2011-12-11

Marlboro's Bar

Não mais voltar é o que menos importa agora. O último gole da cachaça ficou preso em minha garganta, quase implorando para voltar à tona, mas eu bravamente recusei.

A camisa rasgada, a cocaína, a anfetamina, os palavrões, os tapas, o batom, a violência do beijo dado, a virulência do beijo recusado, o cheiro do olhar que se desviou; eis a grande sinfonia da noite, a barbárie dos ratos, o banquete dos esfomeados, a verve, a luz negra que acoberta todas as atrocidades, o passo em falso dos trôpegos: o berro.

A gargalhada queima feito veneno na pele amarrada, a língua quase encosta-se a meus tímpanos e balbucia sombreada por um rouco riso falso: “Quantos dólares furados cabem em seu bolso imundo, meu querido?”, eis o silêncio presente na melancolia de todos os remédios.

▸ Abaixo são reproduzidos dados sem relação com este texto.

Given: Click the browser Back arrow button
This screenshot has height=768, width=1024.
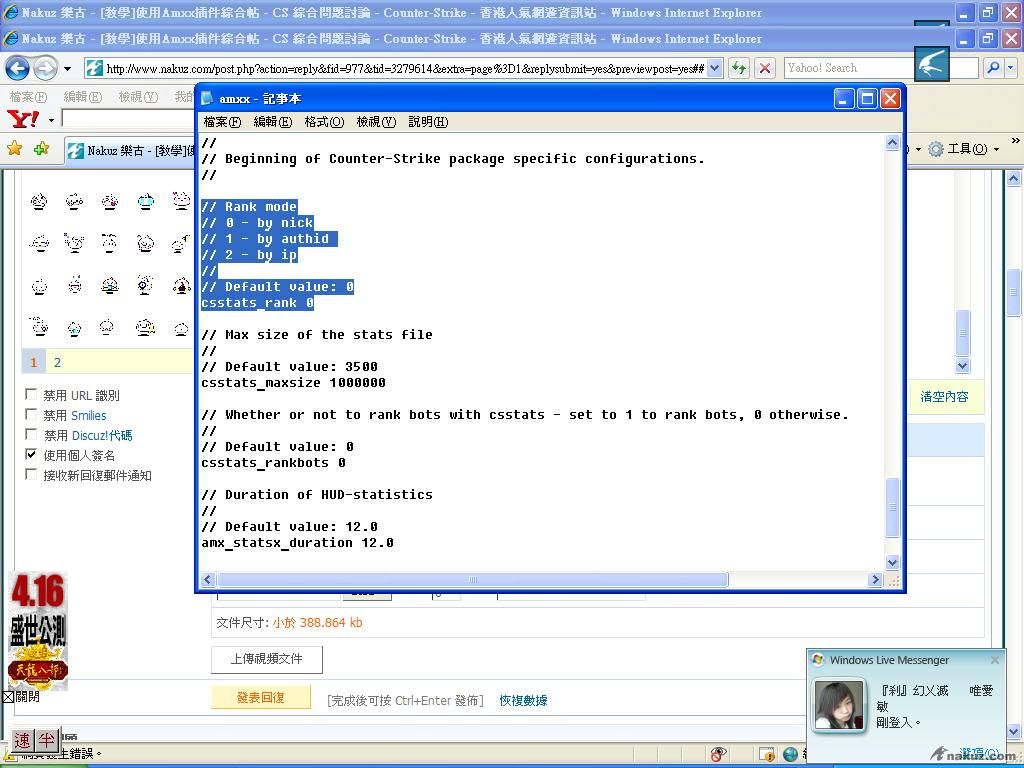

A fome em toda a sua plenitude ecoa em meu estômago, o desvario da dor estala meus ossos, é quase como um câncer suave e silencioso a percorrer cada decímetro de meu corpo, é como se meus olhos finalmente tivessem alcançado a vivência tapeada pela escuridão. Os vira-latas correm em volta dos postes caídos na avenida, e latem pedindo por socorro, e eu até penso em me juntar à matilha, mas resisto outra vez.

O vento leva consigo a brasa ainda acesa do cigarro, ao chão restam as cinzas, e eu sou o chão, estático e frio, eternamente esperando pelos cuspes e pés, sempre os mesmos pés.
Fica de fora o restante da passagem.